> _Required work_
A. Name every individual person mentioned by name in the text on Iran's role in Syria.
B. Extend the text on Iran's role in Syria, picking up right after its last sentence.

> _Text shown_
....

As long as the Iranian regime is keeping Assad in power, the Syrian people are at risk, said Mark Jacobson, the Senior Transatlantic Fellow at the German Marshal Fund.
The extent of Iran's involvement in Syria is unclear. So far, Qa'ani's interview is the closest thing to an official confirmation of the Quds' presence there. Western observers believe that the Iranians are not only training Syrian soldiers, but also actively engaging in battle with opposition fighters.
The Iranian interference in Syrian affairs includes training militia on the responses of the demonstrators, as well as providing the techniques and devices to do so, including bugging devices, surveillance, and the transfer of large shipments of weapons including assault rifles and machine guns, explosives and explosive devices and rocket artillery and tanks, a spokesperson for the Syrian Nation Council, the umbrella group of the opposition, said.
Iran also participated in security operations to hunt down opponents of the (Syrian) regime, the spokesperson added.
Battle of Zabadani
On Tuesday, U.S. State Department spokesperson Victoria Nuland said that the Shabiha militia, accused of carrying out the Houla massacre, has been modeled after Iran's paramilitary Basij force, suggesting that the Iranian military could have trained the Syrian civilian soldiers.
Two days later, Pentagon spokesman Navy Capt. John Kirby told reporters that he has reason to believe that Iran continues to assist the Assad regime in committing these acts of atrocities against the Syrian people, and on the same day, Secretary of State Hillary Clinton said during an appearance in Copenhagen that Quds are coaching the Syrian military ... helping them set up these sectarian militias.

....

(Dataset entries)
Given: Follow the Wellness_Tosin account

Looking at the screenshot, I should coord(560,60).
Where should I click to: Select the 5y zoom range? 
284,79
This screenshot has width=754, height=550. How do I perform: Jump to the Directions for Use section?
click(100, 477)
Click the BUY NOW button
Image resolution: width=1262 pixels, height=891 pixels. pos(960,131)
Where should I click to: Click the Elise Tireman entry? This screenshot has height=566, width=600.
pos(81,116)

....

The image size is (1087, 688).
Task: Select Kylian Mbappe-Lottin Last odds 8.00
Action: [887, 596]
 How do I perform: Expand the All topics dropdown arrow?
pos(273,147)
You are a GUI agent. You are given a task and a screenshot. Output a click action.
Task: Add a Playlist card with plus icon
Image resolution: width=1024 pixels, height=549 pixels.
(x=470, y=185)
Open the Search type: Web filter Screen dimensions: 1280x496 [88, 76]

....

> _Task-by-task results_
A. Assad, Mark Jacobson, Qa'ani, Victoria Nuland, John Kirby, Hillary Clinton

B.
By some accounts, the Quds have been in Syria since January, when Assad's forces clashed with rebels in the battle of Zabadani. At the time, the Free Syrian Army, the primary armed resistance, was in control of the city and apparently well equipped to defend it from the government regulars. Knowing that Zabadani is strategically important for both Syria and Iran because of its proximity to Lebanon, less than 10 miles from the border, Assad's generals called in the Quds, as well as another Iranian ally, the Lebanon-based Shiite movement Hezbollah, for help.
The Syrian intelligence weren't qualified; they didn't have decent snipers or equipment, Mahmoud Haj Hamad, the Inspector General with Syrian Ministry of Defense, who has defected to the West, told the Times in January. They needed qualified snipers from Hezbollah and Iran, which they got, and then used to reclaim the city in just a few days.
After the battle, Quds leader General Qassem Suleimani joined the Syrian military command apparatus, according to the former head of the U.S. Air Force Office of Special Investigations, Steven K. O'Hern, who runs the Intelligence Wars blog. Suleimani is reportedly a regular visitor to Assad's war room in Damascus.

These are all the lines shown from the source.